For a time during the two-year drafting process, architect Larry Kumpost was a member of the planning commission and architect John Baskfield was an alternate.
County Planner Mark Castrodale began the first session of the hearing with a brief history and description of the proposed changes before the public comment portion of the meeting began.
Castrodale said the proposed amendments would add VIRs to 31 additional roads consisting of approximately 101 miles, and staff estimated the potential for 80 to 100 non-conforming structures based on their analysis of satellite imagery. Castrodale indicated this estimate could include agricultural and historically accurate structures that may be exempt from the proposed VIR amendments, as it was impossible to distinguish these characteristics without a site visit.

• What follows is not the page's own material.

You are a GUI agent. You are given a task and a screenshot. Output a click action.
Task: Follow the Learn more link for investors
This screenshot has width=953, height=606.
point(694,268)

Other changes in the proposed VIR amendments outlined by Castrodale included a new definition of blending, the use of a weighted average in determining building height, added points for natural screening, an increase in the allowed amount of skyline break, the exclusion of non-visible portions of a structure in size considerations and reworking of the points system.
Castrodale also said the proposed VIR amendments added provisions regarding Alternative Energy Structures and added VIR to agricultural structures on a ridgeline, bench or escarpment.
County Attorney Marti Whitmore explained the BOCC could choose to adopt or reject the VIR amendments as proposed by the planning commission, modify portions of the VIR amendments with specific language in a motion, ask staff for more revisions based on guidance or send back to the planning commission for extensive changes.
After 12 hours of public comment, what is clear is that residents agree that the scenic values of the county should be protected but disagree on how to accomplish that goal.